Avec un sujet pareil; avec le scénariste d’une des moutures d’Interview with a Vampire; avec un cinéaste, E. Elias Merhige, qui s’est fait les dents sur les vidéos de Marilyn Manson; avec John Malkovich, spécialiste des rôles tordus, dans la peau de Murnau; avec Udo Kier, acteur-culte, qui a donné autant dans le vampire "cheap" que dans Warhol, en producteur louche; et avec Willem Dafoe, grimé et grimaçant, en vampire à l’ego plus grand que son cercueil: Shadow of the Vampire avait de quoi faire saliver. À l’arrivée, on reste un peu sur sa faim, amusé, mais frustré par ce pari à moitié tenu, cet hommage sincère, mais malhabile, au cinéma, cette comédie d’horreur qui dépasse rarement le second degré.
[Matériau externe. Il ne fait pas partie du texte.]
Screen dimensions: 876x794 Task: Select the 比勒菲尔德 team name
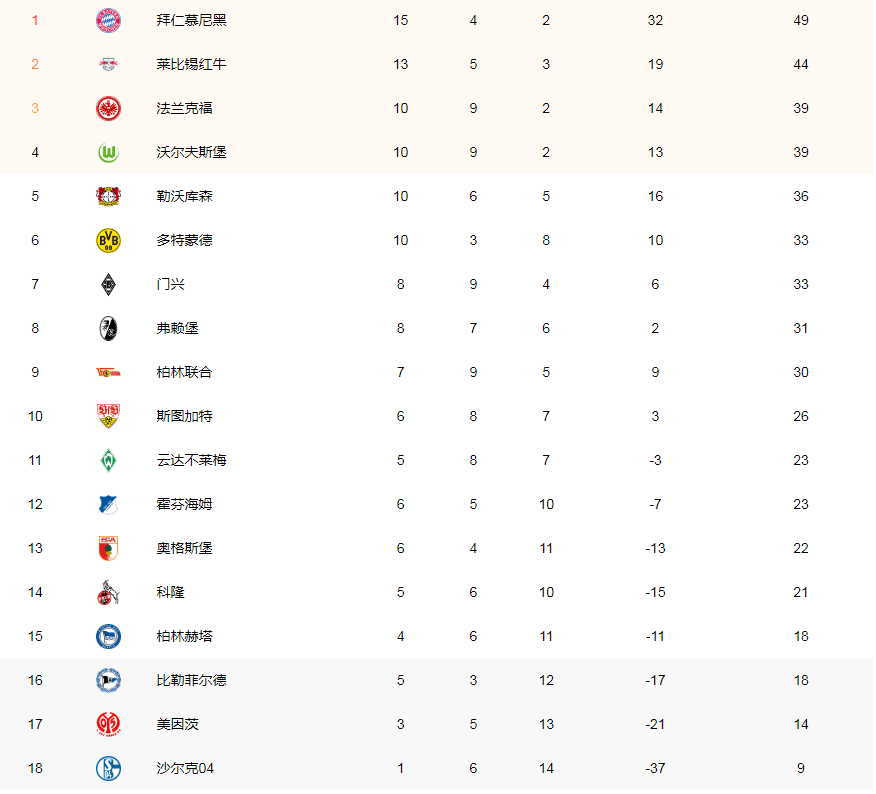coord(192,680)
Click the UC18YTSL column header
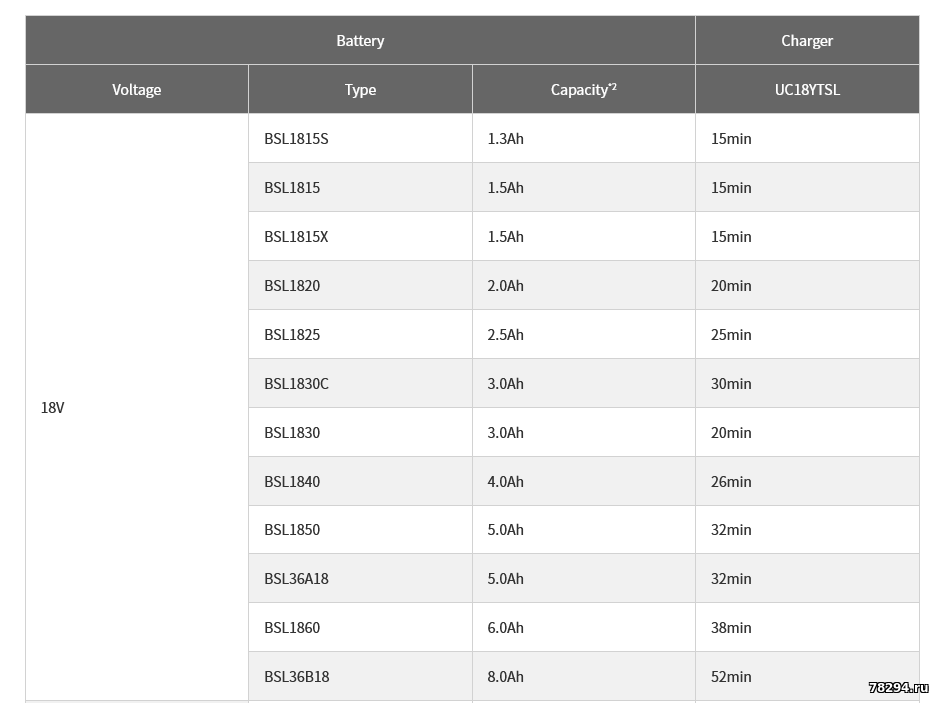 (807, 90)
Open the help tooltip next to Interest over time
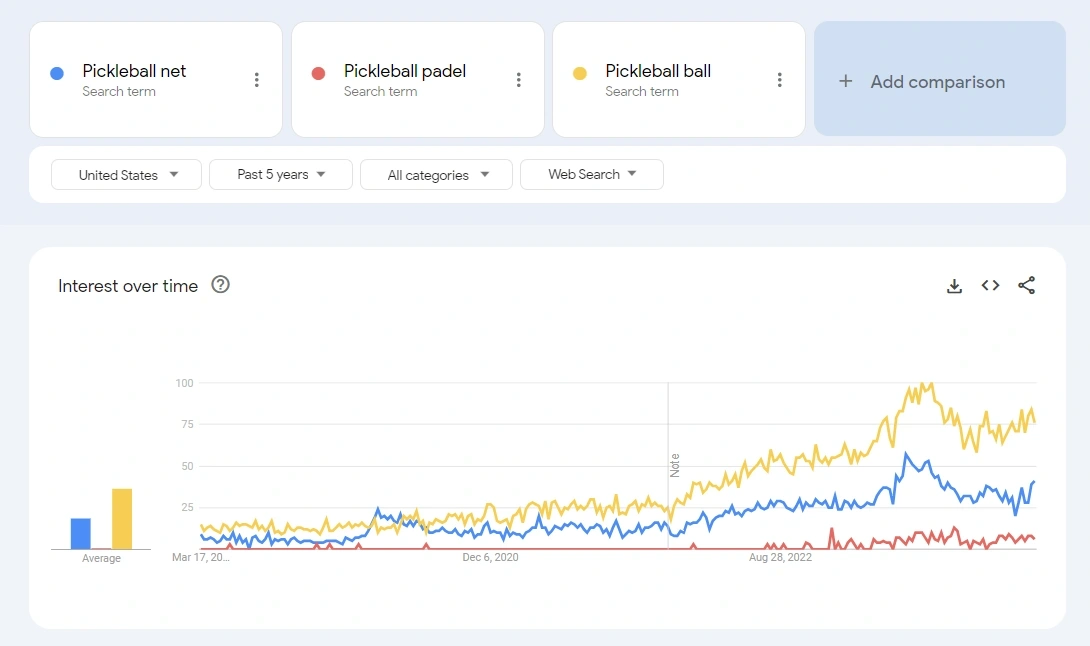Image resolution: width=1090 pixels, height=646 pixels. tap(220, 285)
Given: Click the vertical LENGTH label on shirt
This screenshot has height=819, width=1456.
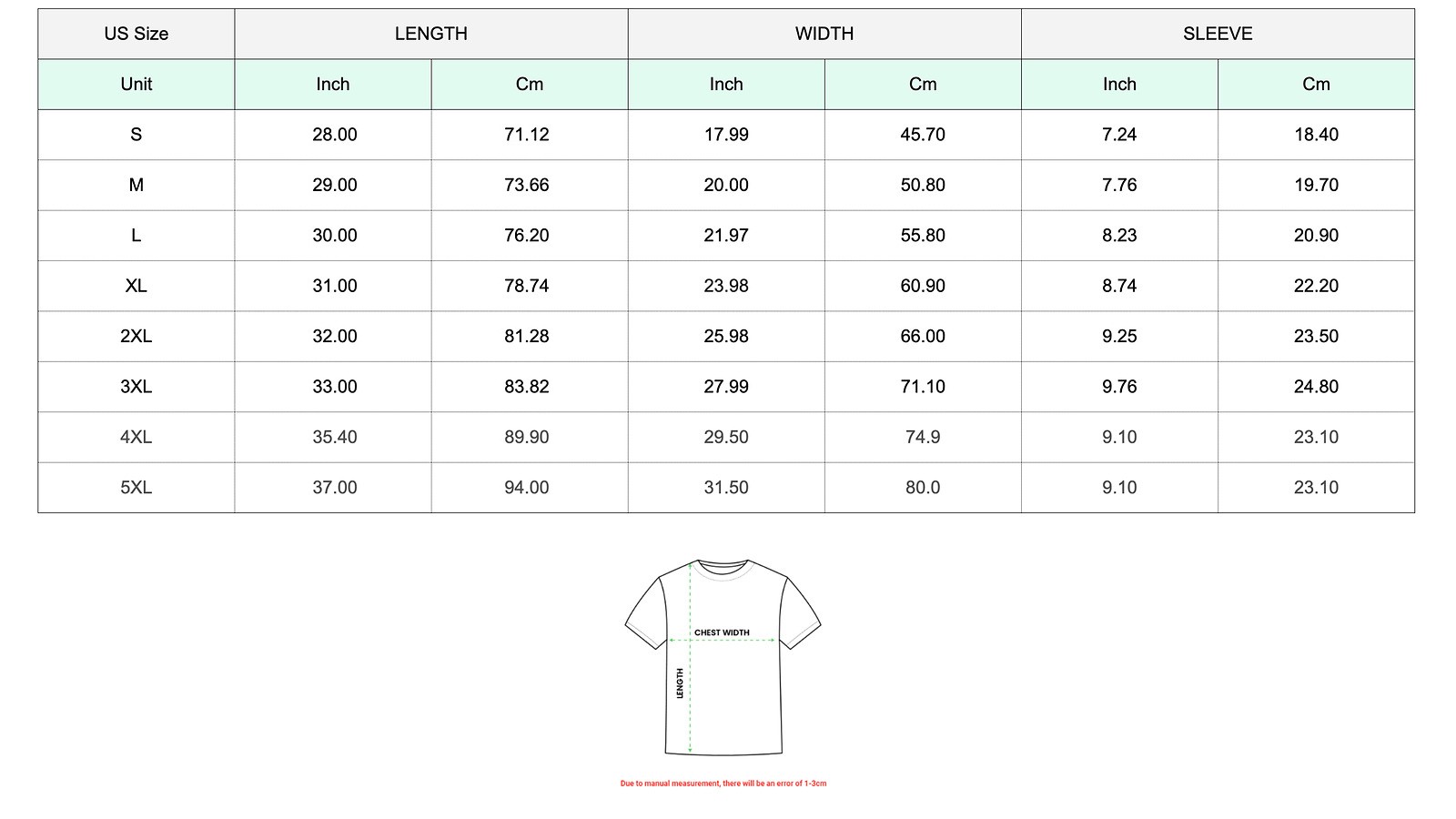Looking at the screenshot, I should [x=680, y=683].
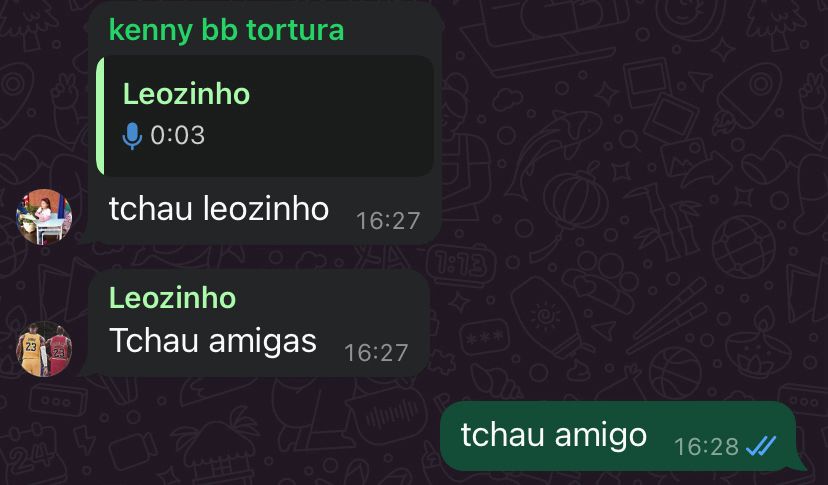Image resolution: width=828 pixels, height=485 pixels.
Task: Jump to the quoted voice message preview box
Action: (x=265, y=116)
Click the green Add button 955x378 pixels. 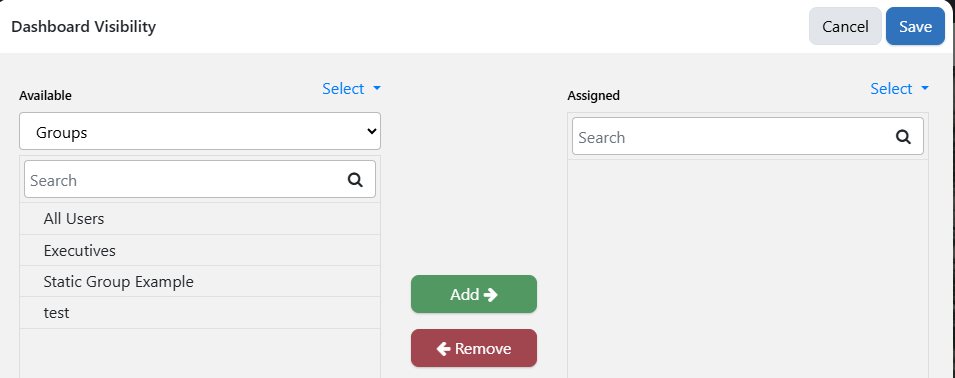[x=474, y=294]
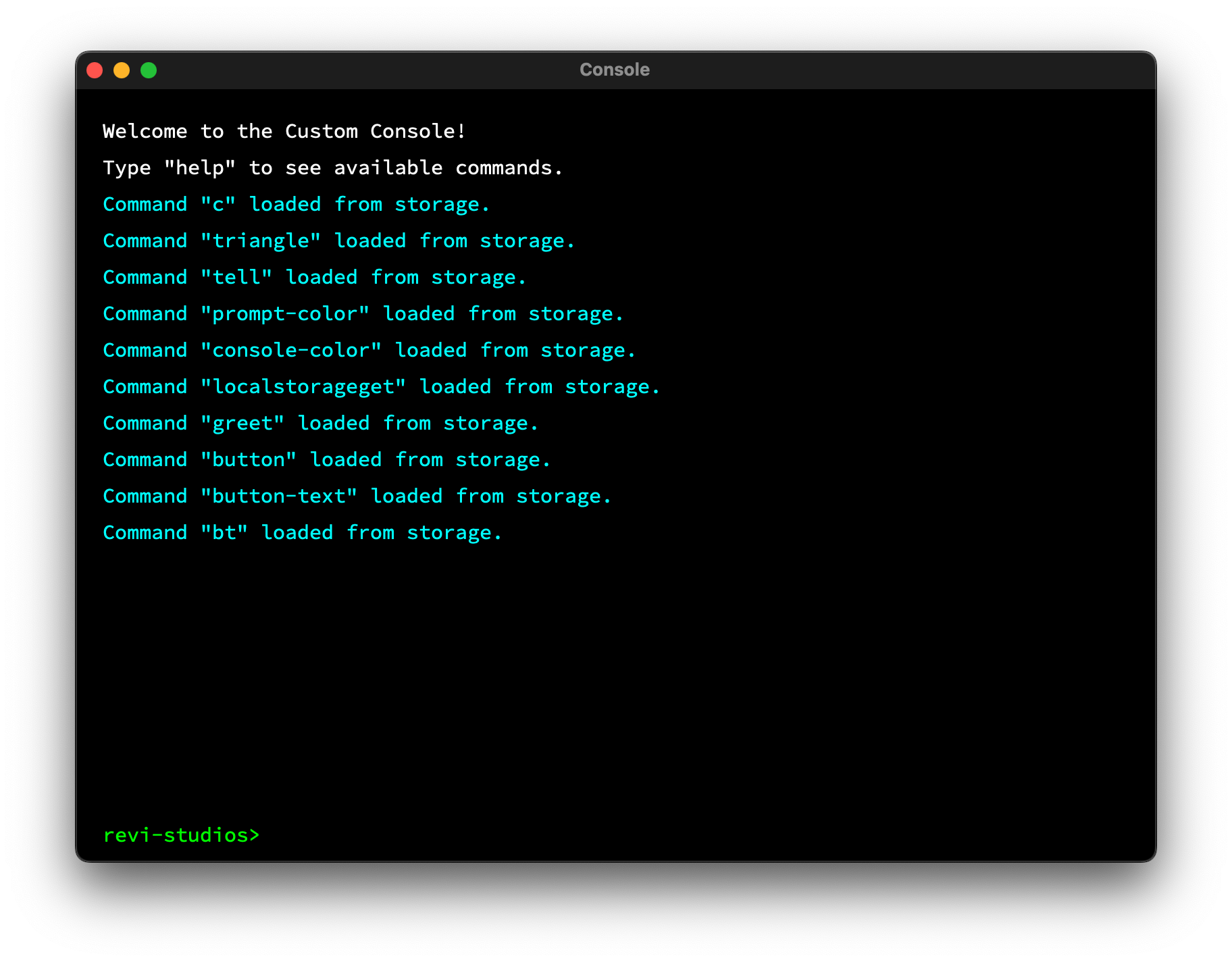Viewport: 1232px width, 962px height.
Task: Click the Command "c" loaded line
Action: pyautogui.click(x=296, y=204)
Reprenant à son compte l’esthétique expressionniste, Merhige soigne ses images, scrute les visages convulsés de ses acteurs, et s’amuse visiblement à montrer que, du cinéaste et du suceur de sang, le plus vampire des deux n’est pas celui qu’on croit. Mais le message a la lourdeur d’un devoir d’élève appliqué, sans le pouvoir d’évocation des maîtres qui l’ont inspiré – voir la scène où Max Schreck contemple les images d’un soleil qu’il ne pourra jamais voir.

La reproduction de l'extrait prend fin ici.